Breaking balls are tougher on young arms than
fastballs, but now there’s Tommy John surgery for injured wings. Strikeouts are
up--way, way up—by about 25% in the last 20 years, to over 40,000 a season since
2017, and the trend seems inexorable. There have been more strikeouts than hits
in the Majors the last few years! More strikeouts mean more pitches, whatever
the time between them.
The way pitchers are deployed has contributed
further to blunting offenses, sending the game-wide batting average last year
to .243, the lowest since 1968. Time was when starting pitchers were expected
to finish, or at least last well into games. Now they’re deployed in relays,
the better to keep batters off balance.
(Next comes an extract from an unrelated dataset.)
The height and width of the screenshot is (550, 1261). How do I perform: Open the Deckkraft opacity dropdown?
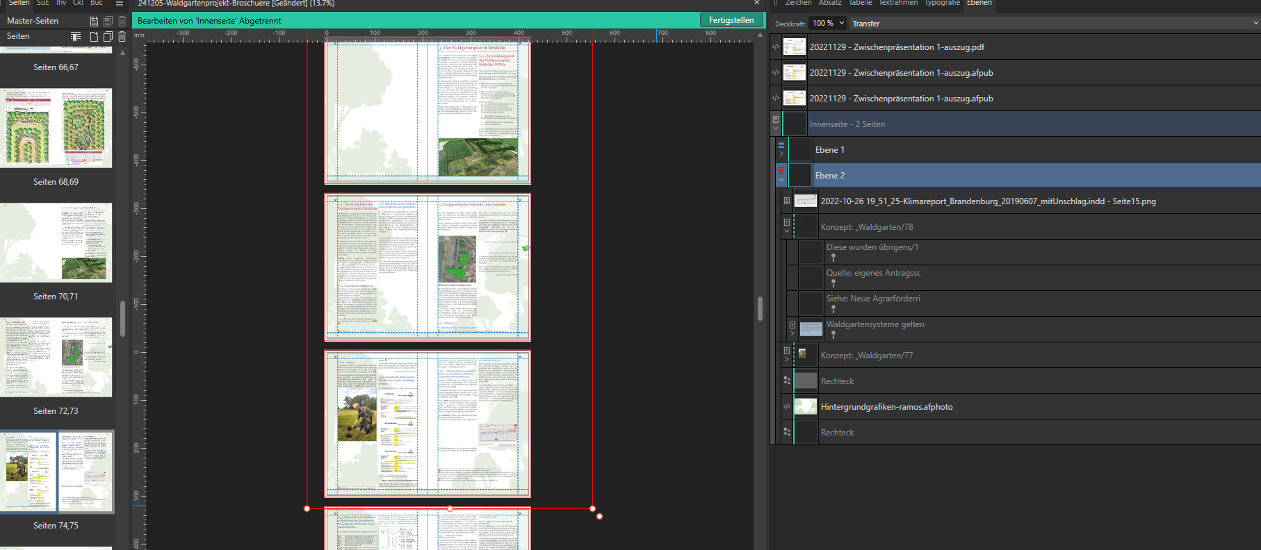click(841, 23)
In the 1960-1980 period, teams utilized
an average of about 2.5 pitchers a game. Last year’s average was 4.67. That
movement also seems here to stay.
Nothing turns
off TV sets like a mid-inning pitching change, and little has been done of late
to speed that. One typically begins with
a stroll by the manager to the mound, where he takes the ball from, says a few
words to, and pats the fanny of the outing hurler. The reliefer saunters in
from the distant bullpen and another discussion takes place. Then he fusses
around a bit and throws up to eight warmup pitches. Eight?! What was he doing
in the bullpen, for heaven’s sake? Tick, tick, tick.
If
baseball is serious about moving things along, the whole “warmup” issue—one
that it can control-- should be addressed. It’s the only sport that allows
players to practice on the field while a game is (supposedly) in progress.
Enough
warming up. Enough playing catch. Play ball, already.
1 comment:
I'm OK with all of the recent changes except for starting extra innings off with a runner at second base. It just doesn't feel right. If baseball wants to add some end-of-game excitement, why not copy soccer's shootout, only make it a home run derby. Each team chooses five hitters and a batting practice pitcher. Hope all is well with you, Fred. - Rudy from Michigan City.